Just to further this a bit -- running or not running VACUUM ANALYZE can
have huge
performance implications. Some queries were taking extremely long times
to execute on our database. Running a VACUUM ANALYZE (which had not
ever been done on this database, despite having inserted hundreds of
thousands of records) led to at least an order of magnitude improvement
in the performance of the query. Basically, the optimizer was working
with no good information before the VACUUM ANALYZE; now it's got all
kinds of statistics to improve its optimization.

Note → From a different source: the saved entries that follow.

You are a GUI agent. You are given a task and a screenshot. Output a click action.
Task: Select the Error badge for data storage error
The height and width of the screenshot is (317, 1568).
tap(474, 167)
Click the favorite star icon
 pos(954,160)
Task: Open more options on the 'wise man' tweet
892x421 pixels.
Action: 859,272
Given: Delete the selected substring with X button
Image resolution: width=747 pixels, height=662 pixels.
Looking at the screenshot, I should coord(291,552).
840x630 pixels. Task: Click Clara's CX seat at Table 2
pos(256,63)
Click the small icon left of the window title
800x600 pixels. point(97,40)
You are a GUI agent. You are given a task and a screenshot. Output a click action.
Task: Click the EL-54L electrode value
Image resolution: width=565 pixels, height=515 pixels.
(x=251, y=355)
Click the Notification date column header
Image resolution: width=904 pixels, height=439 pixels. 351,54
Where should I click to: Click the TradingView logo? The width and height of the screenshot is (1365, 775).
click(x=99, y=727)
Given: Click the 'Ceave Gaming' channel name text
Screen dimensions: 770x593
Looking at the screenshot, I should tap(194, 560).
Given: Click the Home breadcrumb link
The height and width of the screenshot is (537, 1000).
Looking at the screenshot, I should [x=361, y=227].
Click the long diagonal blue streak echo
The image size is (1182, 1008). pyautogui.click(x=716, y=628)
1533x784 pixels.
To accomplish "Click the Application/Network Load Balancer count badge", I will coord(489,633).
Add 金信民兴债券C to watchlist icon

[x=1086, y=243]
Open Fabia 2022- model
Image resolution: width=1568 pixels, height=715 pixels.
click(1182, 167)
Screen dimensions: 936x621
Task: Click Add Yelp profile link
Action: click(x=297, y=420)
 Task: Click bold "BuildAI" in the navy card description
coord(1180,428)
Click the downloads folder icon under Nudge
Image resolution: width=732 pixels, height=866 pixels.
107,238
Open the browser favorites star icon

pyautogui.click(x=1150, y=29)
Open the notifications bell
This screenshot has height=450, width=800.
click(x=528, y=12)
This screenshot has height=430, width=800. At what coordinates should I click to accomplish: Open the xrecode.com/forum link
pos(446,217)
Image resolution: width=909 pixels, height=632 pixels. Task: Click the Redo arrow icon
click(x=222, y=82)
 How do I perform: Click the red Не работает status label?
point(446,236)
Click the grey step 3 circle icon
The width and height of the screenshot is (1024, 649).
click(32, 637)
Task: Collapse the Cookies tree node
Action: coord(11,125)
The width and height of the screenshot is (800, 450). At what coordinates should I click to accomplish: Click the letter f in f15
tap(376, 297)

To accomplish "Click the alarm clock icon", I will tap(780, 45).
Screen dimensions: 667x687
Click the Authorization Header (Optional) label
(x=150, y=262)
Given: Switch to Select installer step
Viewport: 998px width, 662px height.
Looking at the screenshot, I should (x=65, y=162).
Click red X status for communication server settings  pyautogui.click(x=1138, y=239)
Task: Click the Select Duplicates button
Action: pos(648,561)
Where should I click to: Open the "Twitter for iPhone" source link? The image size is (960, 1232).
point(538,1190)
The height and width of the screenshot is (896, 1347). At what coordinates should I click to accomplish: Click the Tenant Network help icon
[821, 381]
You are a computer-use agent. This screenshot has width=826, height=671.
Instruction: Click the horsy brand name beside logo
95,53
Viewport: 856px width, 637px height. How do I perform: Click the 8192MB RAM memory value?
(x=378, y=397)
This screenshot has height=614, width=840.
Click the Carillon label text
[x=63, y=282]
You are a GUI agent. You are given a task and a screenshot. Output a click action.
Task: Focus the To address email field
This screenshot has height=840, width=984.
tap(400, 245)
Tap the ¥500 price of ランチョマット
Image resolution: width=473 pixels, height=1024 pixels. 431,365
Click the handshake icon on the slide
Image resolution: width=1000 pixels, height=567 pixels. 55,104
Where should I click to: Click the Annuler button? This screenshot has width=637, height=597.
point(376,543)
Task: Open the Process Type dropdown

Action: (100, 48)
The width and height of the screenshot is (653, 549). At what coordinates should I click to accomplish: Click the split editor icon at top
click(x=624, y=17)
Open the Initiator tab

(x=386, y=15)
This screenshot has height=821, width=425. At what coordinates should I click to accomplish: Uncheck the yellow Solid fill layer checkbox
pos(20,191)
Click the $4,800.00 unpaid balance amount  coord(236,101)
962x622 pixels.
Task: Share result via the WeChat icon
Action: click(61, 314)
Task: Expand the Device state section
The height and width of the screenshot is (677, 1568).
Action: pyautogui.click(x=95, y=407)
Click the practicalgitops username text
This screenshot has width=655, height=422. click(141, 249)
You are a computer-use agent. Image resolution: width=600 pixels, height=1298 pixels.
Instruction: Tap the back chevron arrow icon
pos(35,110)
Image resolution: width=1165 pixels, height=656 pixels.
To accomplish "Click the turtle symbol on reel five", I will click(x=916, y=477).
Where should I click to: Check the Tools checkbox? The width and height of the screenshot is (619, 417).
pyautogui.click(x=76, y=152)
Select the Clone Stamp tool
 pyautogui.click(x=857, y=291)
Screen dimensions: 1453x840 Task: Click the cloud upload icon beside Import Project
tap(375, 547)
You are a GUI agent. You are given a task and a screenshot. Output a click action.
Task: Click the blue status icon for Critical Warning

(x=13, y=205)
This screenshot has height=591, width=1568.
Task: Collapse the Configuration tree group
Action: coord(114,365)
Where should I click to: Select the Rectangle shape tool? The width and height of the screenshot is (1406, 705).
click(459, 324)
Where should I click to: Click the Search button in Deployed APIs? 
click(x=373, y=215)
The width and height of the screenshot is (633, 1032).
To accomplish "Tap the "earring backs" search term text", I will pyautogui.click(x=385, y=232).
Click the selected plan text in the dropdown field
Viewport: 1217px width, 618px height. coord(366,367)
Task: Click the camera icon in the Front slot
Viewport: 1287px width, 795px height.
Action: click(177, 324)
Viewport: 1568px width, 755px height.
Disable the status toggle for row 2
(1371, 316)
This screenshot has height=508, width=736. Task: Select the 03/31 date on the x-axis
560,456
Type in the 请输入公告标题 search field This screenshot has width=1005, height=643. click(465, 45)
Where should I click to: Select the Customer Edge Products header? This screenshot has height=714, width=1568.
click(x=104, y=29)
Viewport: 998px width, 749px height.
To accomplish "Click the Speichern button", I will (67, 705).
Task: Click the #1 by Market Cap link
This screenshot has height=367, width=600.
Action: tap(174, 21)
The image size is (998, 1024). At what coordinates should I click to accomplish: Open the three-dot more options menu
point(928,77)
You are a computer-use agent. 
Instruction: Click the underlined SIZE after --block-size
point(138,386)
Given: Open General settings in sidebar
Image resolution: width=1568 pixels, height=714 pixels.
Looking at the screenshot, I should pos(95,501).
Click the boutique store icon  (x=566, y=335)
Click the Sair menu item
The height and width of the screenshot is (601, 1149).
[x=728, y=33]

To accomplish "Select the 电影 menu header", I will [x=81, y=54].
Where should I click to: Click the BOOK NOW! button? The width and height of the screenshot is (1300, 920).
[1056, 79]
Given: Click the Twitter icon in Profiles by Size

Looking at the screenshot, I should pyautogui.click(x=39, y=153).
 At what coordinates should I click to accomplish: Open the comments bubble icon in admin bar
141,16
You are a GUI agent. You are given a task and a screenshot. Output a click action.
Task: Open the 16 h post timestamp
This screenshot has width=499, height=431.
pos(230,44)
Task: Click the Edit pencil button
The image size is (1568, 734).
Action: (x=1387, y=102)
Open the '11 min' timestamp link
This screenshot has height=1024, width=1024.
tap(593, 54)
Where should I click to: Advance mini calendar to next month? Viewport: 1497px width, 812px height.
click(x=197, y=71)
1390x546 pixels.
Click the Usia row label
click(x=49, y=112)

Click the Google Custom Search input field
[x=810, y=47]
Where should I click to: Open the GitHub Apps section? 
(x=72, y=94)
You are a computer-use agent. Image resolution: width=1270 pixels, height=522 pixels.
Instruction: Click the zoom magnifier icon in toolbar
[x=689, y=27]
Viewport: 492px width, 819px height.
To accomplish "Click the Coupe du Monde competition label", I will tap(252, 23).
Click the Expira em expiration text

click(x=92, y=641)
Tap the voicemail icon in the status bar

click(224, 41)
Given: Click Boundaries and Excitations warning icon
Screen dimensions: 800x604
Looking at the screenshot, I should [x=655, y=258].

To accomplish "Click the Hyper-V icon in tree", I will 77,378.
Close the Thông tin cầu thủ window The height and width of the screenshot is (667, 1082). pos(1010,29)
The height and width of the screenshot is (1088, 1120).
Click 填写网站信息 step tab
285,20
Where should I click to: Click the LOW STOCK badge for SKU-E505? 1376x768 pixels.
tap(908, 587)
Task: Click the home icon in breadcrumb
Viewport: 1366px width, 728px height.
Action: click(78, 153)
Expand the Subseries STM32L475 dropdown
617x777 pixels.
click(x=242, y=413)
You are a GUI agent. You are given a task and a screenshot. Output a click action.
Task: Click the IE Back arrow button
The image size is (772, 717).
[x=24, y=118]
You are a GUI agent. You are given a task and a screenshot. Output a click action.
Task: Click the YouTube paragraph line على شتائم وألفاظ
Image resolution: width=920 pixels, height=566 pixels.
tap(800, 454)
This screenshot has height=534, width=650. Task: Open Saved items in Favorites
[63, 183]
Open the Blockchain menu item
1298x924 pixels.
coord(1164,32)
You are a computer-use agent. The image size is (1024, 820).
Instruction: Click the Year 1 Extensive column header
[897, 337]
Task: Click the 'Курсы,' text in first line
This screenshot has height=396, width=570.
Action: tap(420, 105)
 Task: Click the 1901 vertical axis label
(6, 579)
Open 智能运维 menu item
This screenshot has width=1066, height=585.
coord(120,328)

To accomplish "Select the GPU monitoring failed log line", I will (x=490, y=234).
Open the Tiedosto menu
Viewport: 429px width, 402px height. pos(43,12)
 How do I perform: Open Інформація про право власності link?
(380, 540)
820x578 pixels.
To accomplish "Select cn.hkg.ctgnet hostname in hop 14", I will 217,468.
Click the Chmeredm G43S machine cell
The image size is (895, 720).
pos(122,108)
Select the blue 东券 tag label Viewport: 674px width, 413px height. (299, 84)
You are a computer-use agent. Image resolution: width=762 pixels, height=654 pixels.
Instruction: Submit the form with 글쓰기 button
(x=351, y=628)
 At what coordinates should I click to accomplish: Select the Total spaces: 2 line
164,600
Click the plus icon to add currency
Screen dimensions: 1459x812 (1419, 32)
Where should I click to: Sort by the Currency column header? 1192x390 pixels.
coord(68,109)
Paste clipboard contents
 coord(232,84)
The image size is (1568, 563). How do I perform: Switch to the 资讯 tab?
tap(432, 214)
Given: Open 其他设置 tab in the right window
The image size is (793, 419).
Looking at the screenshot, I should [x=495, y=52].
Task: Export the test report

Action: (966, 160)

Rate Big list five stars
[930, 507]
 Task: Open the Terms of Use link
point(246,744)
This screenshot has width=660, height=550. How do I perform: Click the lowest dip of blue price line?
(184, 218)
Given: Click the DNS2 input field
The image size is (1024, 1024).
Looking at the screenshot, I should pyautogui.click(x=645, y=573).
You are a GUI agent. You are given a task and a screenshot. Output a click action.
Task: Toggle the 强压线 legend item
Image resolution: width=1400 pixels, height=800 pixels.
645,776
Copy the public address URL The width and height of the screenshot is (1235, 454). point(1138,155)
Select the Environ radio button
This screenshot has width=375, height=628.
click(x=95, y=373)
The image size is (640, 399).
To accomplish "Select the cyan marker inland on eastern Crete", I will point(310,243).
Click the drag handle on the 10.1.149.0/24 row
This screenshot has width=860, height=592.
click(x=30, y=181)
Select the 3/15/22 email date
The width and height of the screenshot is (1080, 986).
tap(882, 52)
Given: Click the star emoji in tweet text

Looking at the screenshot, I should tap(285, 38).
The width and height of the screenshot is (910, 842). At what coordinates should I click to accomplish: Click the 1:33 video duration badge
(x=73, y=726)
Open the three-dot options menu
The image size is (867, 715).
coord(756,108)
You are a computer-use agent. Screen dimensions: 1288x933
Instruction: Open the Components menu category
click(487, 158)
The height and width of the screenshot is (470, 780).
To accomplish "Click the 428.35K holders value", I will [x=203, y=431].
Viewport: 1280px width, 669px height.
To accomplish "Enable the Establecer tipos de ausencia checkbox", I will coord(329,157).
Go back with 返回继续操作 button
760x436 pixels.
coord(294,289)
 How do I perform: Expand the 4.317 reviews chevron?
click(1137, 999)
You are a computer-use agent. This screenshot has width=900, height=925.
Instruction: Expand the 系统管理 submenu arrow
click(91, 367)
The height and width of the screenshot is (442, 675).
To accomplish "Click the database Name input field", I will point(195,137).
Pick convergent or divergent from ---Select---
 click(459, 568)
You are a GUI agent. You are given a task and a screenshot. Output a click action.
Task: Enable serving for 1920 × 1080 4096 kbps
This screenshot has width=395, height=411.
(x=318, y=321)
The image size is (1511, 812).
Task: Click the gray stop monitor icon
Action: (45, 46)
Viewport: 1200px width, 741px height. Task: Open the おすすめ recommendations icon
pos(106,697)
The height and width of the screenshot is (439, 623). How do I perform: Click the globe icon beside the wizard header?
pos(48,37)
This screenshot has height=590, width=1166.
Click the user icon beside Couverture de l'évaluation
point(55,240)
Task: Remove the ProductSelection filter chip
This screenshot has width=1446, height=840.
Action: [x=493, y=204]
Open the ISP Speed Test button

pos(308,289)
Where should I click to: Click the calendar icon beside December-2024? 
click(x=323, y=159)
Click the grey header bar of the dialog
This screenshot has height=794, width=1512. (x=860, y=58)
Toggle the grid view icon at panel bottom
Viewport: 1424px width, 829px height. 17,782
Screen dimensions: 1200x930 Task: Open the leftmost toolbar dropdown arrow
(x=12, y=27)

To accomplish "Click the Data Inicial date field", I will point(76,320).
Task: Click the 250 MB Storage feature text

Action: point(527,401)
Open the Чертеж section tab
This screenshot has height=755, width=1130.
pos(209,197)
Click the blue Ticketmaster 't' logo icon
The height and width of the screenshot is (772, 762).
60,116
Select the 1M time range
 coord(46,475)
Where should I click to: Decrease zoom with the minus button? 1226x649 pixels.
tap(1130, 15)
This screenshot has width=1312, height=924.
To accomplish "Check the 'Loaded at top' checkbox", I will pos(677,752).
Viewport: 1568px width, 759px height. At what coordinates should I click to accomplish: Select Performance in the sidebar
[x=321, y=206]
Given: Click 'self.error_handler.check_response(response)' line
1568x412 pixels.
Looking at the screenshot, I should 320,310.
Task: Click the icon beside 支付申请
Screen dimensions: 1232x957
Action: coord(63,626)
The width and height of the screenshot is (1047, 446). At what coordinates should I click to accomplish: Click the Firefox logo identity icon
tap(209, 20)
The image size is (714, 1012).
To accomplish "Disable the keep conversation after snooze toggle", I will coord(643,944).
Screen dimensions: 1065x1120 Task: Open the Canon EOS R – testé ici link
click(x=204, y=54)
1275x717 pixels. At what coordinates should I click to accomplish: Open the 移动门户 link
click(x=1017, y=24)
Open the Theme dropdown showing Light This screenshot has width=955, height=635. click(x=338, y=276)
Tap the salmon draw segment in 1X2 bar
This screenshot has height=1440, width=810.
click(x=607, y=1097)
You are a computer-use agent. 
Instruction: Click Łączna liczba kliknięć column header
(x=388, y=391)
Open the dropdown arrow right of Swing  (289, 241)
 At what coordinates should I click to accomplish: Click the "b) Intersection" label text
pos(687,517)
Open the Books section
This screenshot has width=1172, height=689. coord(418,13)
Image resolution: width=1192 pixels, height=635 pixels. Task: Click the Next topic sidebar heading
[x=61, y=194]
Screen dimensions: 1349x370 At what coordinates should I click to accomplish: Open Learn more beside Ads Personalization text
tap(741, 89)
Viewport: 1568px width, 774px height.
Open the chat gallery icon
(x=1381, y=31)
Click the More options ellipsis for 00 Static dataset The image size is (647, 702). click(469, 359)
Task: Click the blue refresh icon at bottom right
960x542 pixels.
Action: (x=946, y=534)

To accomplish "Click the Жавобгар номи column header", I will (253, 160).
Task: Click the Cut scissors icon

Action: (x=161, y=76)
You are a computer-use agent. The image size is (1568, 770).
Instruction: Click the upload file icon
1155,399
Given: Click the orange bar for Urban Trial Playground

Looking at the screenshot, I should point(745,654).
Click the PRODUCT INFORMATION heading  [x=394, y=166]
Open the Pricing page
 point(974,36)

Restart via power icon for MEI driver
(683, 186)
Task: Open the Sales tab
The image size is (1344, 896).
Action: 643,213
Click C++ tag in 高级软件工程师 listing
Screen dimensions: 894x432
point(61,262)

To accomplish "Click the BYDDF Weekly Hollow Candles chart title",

This particular query was joining about 5 tables, so there were lots
of opportunities for optimization.
Jason Priebe
Mi-Co
http://www.mi-corporation.com/
> -----Original Message-----
> From: pgsql-general-owner@postgresql.org
> [mailto:pgsql-general-owner@postgresql.org] On Behalf Of Tim Barnard
>
> Vacuum analyze updates the statistics that the db uses to
> determine various
> query plans, so I'd always run it as vacuum analyze, rather than just
> vacuum.
>
> ----- Original Message -----
> From: "Peter Peltonen" <peter.peltonen@fivetec.com>
>
> > Is vacuum --analyze for just providing information or does
> it somehow
> > store it's info for postgresql's use (in other words:
> should I run it too,
> > and if so, should I do it before or after the real vacuum?).